Image from the digital version of the 1905 facsimile of the manuscript of Thietmar's Chronicle (available here: http://www.mgh-bibliothek.de/digilib/thietmar.html ). The portion quoted begins at line 7.


After mentioning Sweyn's death, which is generally supposed to have taken place at Gainsborough, Thietmar's text gives ibidem sepelitur, i.e. 'he was buried in the same place'. Rather than referring specifically to Gainsborough, however, this is probably a more general allusion to a grave somewhere in his erstwhile kingdom. Thietmar stops short of identifying York Minster as the place, but York is pinpointed by Simeon of Durham and Geffrei Gaimar, both of whom wrote in the first half of the twelfth century. Gaimar adds that ten years or more elapsed before Sweyn's body was moved, and that it was then taken for burial to Norway.

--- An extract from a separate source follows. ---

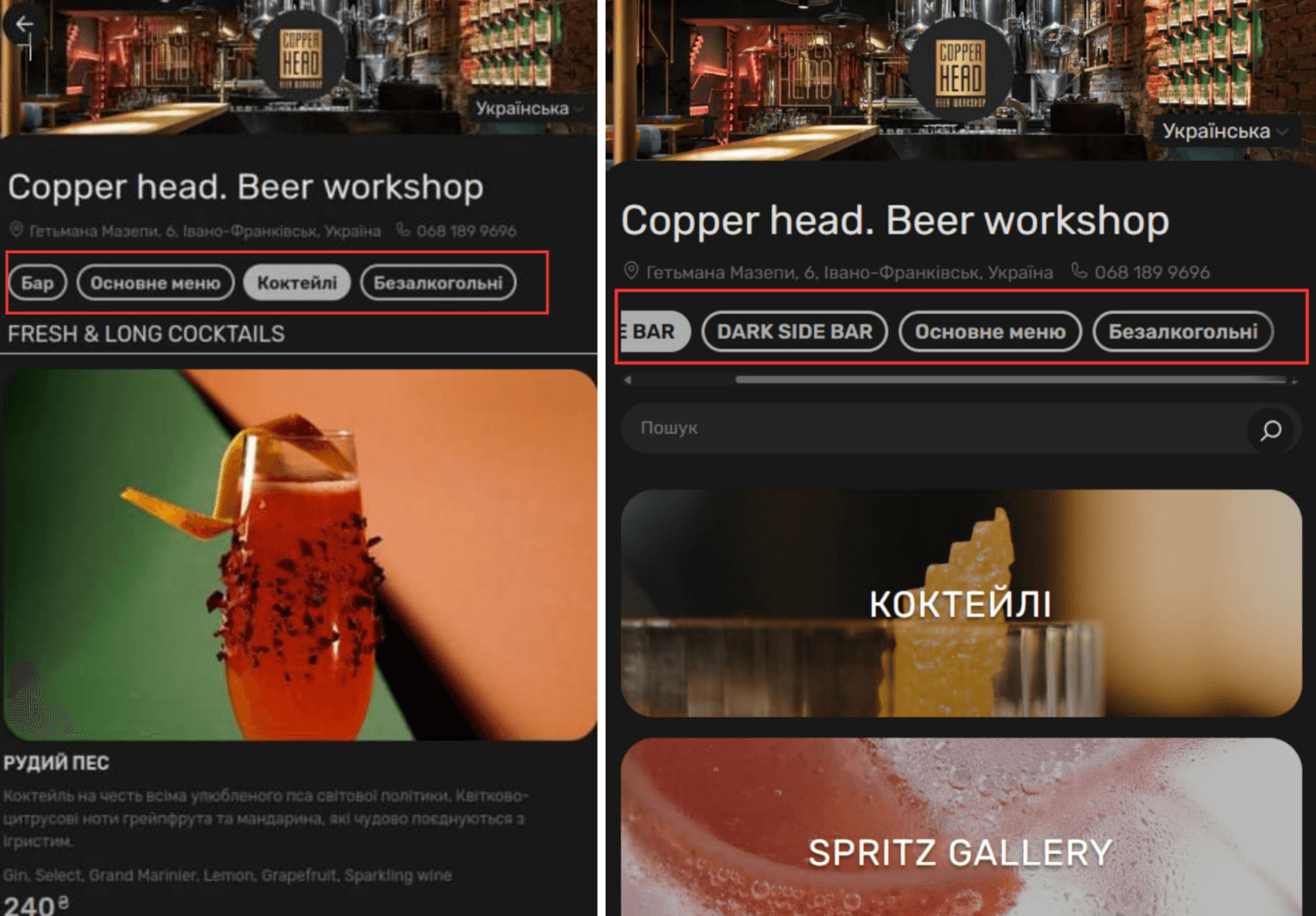The height and width of the screenshot is (916, 1316).
Task: Click the Copper Head logo on the left screen
Action: [x=302, y=57]
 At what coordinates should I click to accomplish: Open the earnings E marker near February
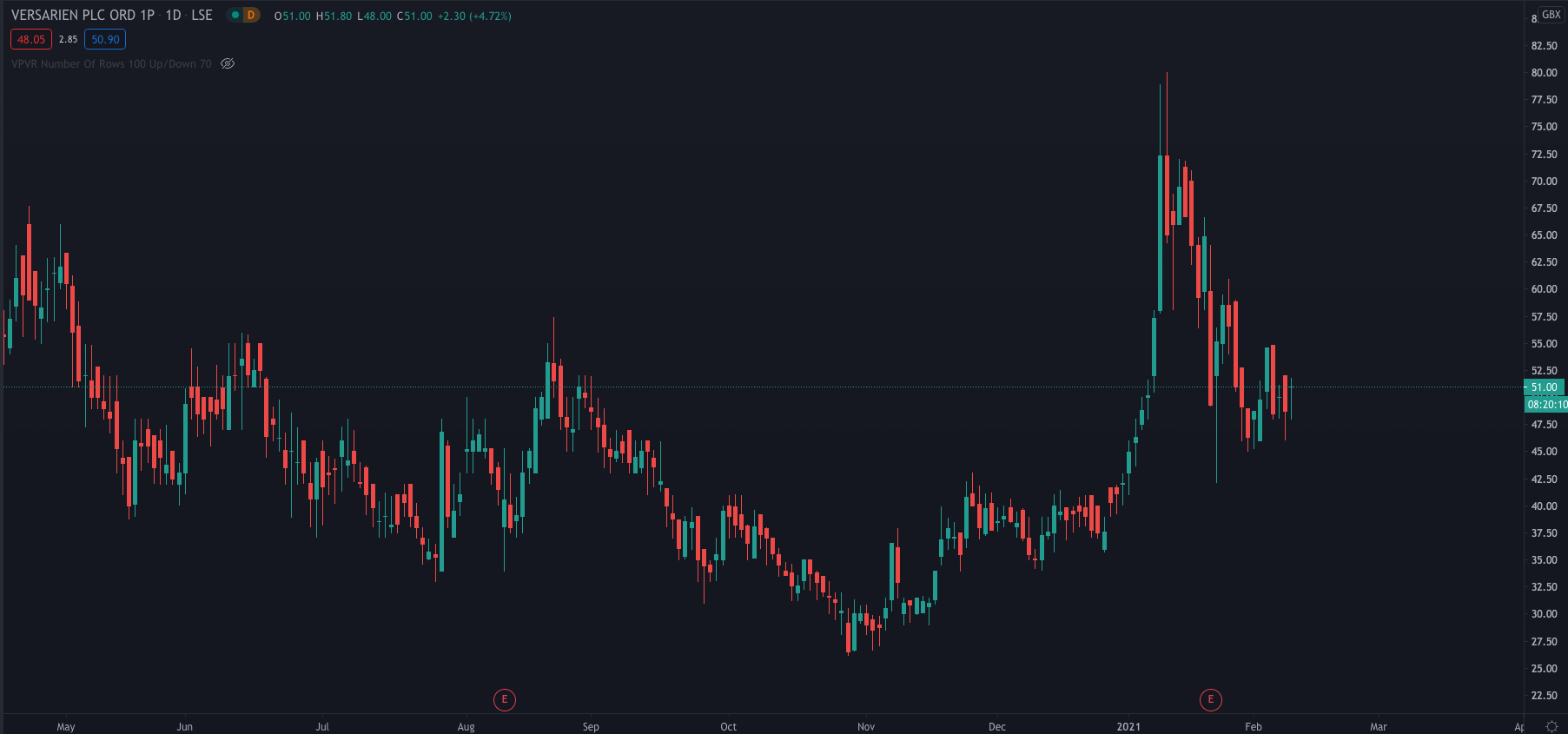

No monuments to Forkbeard survive at either York Minster (which nevertheless has a substantial collection of Viking-era grave covers) or at Roskilde Cathedral, a stately gothic pile in brick that replaces an earlier church built by Forkbeard's father, Harald Bluetooth. The Forkbeard and Bluetooth connection is celebrated on the Roskilde Cathedral website (http://www.visitroskilde.com/ln-int/denmark/roskilde-cathedral---world-heritage-gdk619579), and it would be interesting to know more about how this aspect of the cathedral's past is interpreted for twenty-first century visitors. If any readers have visited, please do post a comment to let me know!